● **Exercise task**
Copy the following rows word for word.
++++ Raw records ++++
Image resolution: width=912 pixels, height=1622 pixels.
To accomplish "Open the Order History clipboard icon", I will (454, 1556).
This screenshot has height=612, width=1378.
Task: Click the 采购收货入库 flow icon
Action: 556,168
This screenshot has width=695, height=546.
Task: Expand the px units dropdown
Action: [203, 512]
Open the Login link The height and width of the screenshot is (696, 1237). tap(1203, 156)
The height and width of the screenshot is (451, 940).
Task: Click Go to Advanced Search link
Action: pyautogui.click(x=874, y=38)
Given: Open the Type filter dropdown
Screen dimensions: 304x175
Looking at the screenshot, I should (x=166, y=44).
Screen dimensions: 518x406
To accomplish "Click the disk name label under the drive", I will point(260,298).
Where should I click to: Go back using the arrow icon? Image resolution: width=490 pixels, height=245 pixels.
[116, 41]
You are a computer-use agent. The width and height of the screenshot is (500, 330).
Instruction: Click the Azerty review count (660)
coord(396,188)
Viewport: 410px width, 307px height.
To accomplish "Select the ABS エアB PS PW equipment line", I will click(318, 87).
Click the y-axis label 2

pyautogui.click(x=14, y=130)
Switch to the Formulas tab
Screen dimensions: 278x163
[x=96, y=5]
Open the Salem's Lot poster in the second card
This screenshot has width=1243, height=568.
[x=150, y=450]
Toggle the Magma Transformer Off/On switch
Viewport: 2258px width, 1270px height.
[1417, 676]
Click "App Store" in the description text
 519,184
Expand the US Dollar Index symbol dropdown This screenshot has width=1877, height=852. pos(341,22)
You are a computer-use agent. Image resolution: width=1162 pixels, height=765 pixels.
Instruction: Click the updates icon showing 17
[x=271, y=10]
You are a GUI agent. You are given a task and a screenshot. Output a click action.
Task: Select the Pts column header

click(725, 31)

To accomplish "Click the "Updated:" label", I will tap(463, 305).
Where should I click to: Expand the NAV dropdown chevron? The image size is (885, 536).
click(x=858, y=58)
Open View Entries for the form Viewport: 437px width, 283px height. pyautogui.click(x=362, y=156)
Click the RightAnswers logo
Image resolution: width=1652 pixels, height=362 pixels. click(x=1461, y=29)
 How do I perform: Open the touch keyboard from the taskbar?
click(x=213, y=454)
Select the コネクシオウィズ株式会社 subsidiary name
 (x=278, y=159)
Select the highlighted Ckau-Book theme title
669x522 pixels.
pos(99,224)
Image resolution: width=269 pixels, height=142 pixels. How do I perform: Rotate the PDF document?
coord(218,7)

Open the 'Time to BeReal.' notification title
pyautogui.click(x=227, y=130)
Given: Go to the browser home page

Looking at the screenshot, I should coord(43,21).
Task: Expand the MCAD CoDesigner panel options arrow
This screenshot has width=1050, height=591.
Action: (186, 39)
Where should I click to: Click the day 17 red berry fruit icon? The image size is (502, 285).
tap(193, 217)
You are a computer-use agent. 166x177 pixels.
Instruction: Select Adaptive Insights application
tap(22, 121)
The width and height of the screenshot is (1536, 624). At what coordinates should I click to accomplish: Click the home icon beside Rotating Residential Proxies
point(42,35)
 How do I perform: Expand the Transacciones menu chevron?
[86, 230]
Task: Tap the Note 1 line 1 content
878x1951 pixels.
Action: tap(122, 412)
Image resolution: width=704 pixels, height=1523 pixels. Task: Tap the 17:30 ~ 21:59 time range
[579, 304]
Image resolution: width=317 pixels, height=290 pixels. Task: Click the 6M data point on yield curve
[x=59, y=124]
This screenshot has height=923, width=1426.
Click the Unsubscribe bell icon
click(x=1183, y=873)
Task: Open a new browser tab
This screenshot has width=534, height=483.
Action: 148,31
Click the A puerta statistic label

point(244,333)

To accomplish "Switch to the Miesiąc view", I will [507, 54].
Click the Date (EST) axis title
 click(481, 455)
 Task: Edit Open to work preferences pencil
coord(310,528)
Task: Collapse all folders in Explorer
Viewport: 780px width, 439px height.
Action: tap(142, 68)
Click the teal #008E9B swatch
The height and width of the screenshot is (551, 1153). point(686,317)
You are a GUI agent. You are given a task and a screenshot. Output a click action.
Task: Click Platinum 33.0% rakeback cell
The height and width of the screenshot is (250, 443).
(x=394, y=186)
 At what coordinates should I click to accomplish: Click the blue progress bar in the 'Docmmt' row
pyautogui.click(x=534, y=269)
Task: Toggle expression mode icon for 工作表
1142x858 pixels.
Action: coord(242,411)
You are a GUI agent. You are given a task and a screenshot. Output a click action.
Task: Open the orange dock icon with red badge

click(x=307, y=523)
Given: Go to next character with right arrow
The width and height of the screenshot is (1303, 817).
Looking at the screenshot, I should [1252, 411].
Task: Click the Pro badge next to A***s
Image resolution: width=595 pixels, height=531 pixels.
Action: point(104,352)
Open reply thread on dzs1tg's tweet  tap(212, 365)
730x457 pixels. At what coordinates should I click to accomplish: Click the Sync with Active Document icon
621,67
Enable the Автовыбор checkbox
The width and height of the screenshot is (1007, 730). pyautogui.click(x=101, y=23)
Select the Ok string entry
++++
● **Task output**
Image resolution: width=912 pixels, height=1622 pixels.
To accomplish "Open the Order History clipboard icon", I will (454, 1556).
This screenshot has height=612, width=1378.
Task: Click the 采购收货入库 flow icon
Action: 556,168
This screenshot has width=695, height=546.
Task: Expand the px units dropdown
Action: [203, 512]
Open the Login link The height and width of the screenshot is (696, 1237). tap(1203, 156)
The height and width of the screenshot is (451, 940).
Task: Click Go to Advanced Search link
Action: pyautogui.click(x=874, y=38)
Given: Open the Type filter dropdown
Screen dimensions: 304x175
Looking at the screenshot, I should (x=166, y=44).
Screen dimensions: 518x406
To accomplish "Click the disk name label under the drive", I will point(260,298).
Where should I click to: Go back using the arrow icon? Image resolution: width=490 pixels, height=245 pixels.
[116, 41]
You are a computer-use agent. The width and height of the screenshot is (500, 330).
Instruction: Click the Azerty review count (660)
coord(396,188)
Viewport: 410px width, 307px height.
To accomplish "Select the ABS エアB PS PW equipment line", I will click(318, 87).
Click the y-axis label 2

pyautogui.click(x=14, y=130)
Switch to the Formulas tab
Screen dimensions: 278x163
[x=96, y=5]
Open the Salem's Lot poster in the second card
This screenshot has width=1243, height=568.
[x=150, y=450]
Toggle the Magma Transformer Off/On switch
Viewport: 2258px width, 1270px height.
[1417, 676]
Click "App Store" in the description text
 519,184
Expand the US Dollar Index symbol dropdown This screenshot has width=1877, height=852. pos(341,22)
You are a computer-use agent. Image resolution: width=1162 pixels, height=765 pixels.
Instruction: Click the updates icon showing 17
[x=271, y=10]
You are a GUI agent. You are given a task and a screenshot. Output a click action.
Task: Select the Pts column header

click(725, 31)

To accomplish "Click the "Updated:" label", I will tap(463, 305).
Where should I click to: Expand the NAV dropdown chevron? The image size is (885, 536).
click(x=858, y=58)
Open View Entries for the form Viewport: 437px width, 283px height. pyautogui.click(x=362, y=156)
Click the RightAnswers logo
Image resolution: width=1652 pixels, height=362 pixels. click(x=1461, y=29)
 How do I perform: Open the touch keyboard from the taskbar?
click(x=213, y=454)
Select the コネクシオウィズ株式会社 subsidiary name
 (x=278, y=159)
Select the highlighted Ckau-Book theme title
669x522 pixels.
pos(99,224)
Image resolution: width=269 pixels, height=142 pixels. How do I perform: Rotate the PDF document?
coord(218,7)

Open the 'Time to BeReal.' notification title
pyautogui.click(x=227, y=130)
Given: Go to the browser home page

Looking at the screenshot, I should coord(43,21).
Task: Expand the MCAD CoDesigner panel options arrow
This screenshot has width=1050, height=591.
Action: (186, 39)
Where should I click to: Click the day 17 red berry fruit icon? The image size is (502, 285).
tap(193, 217)
You are a computer-use agent. 166x177 pixels.
Instruction: Select Adaptive Insights application
tap(22, 121)
The width and height of the screenshot is (1536, 624). At what coordinates should I click to accomplish: Click the home icon beside Rotating Residential Proxies
point(42,35)
 How do I perform: Expand the Transacciones menu chevron?
[86, 230]
Task: Tap the Note 1 line 1 content
878x1951 pixels.
Action: tap(122, 412)
Image resolution: width=704 pixels, height=1523 pixels. Task: Tap the 17:30 ~ 21:59 time range
[579, 304]
Image resolution: width=317 pixels, height=290 pixels. Task: Click the 6M data point on yield curve
[x=59, y=124]
This screenshot has height=923, width=1426.
Click the Unsubscribe bell icon
click(x=1183, y=873)
Task: Open a new browser tab
This screenshot has width=534, height=483.
Action: 148,31
Click the A puerta statistic label

point(244,333)

To accomplish "Switch to the Miesiąc view", I will [507, 54].
Click the Date (EST) axis title
 click(481, 455)
 Task: Edit Open to work preferences pencil
coord(310,528)
Task: Collapse all folders in Explorer
Viewport: 780px width, 439px height.
Action: tap(142, 68)
Click the teal #008E9B swatch
The height and width of the screenshot is (551, 1153). point(686,317)
You are a GUI agent. You are given a task and a screenshot. Output a click action.
Task: Click Platinum 33.0% rakeback cell
The height and width of the screenshot is (250, 443).
(x=394, y=186)
 At what coordinates should I click to accomplish: Click the blue progress bar in the 'Docmmt' row
pyautogui.click(x=534, y=269)
Task: Toggle expression mode icon for 工作表
1142x858 pixels.
Action: coord(242,411)
You are a GUI agent. You are given a task and a screenshot. Output a click action.
Task: Open the orange dock icon with red badge

click(x=307, y=523)
Given: Go to next character with right arrow
The width and height of the screenshot is (1303, 817).
Looking at the screenshot, I should [1252, 411].
Task: Click the Pro badge next to A***s
Image resolution: width=595 pixels, height=531 pixels.
Action: point(104,352)
Open reply thread on dzs1tg's tweet  tap(212, 365)
730x457 pixels. At what coordinates should I click to accomplish: Click the Sync with Active Document icon
621,67
Enable the Автовыбор checkbox
The width and height of the screenshot is (1007, 730). pyautogui.click(x=101, y=23)
Select the Ok string entry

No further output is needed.